Differentiation Generates Paracrine Cell Pairs That Maintain Basaloid Mouse Mammary Tumors: Proof of Concept
Figure 5
(A) In normal mammary epithelium, the Wnt source that maintains Lrp5+ mammary stem cells is indicated by a red-colored nucleus in a non-epithelial cell type, inferred from [40]. (B) For Wnt1-induced mammary tumors, we have illustrated a paracrine signaling network that depends upon interactive basal and luminal cells. Wnt1 ligand and Lrp5 receptor are necessary and sufficient to maintain tumors (Lindvall et al., 2006). Wnt1, under the control of the MMTV-LTR sequence, is expressed by luminal cells (this cis sequence is only upregulated in luminal cells). Lrp5 protein is typically expressed by basal cells. (C) Cells that comprise the tumor cell community include (Lrp5+) basal cells that can differentiate to luminal cells to provide a ligand-expressing luminal partner.
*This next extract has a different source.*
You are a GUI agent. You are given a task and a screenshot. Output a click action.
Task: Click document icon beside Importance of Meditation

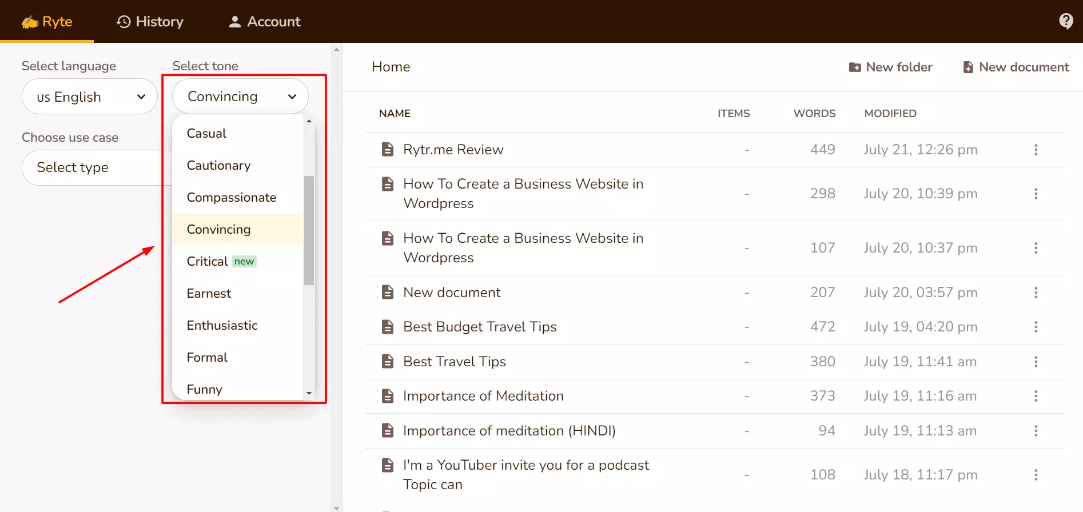(388, 396)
We have shown that some of these luminal cells also express Lrp5. (D) All cells with stem cell activity express Lrp5 and are able to regenerate robust mixtures of basal and luminal cells that support tumor growth by paracrine interactions. Thus, basal cells are predictable stem cells, since they differentiate to Wnt1-expressing luminal cells, whereas luminal cells are novel, Wnt-induced stem cells that express sufficient Lrp5 to enable their survival, but also show fate plasticity, to enable retro-differentiation to basal cells.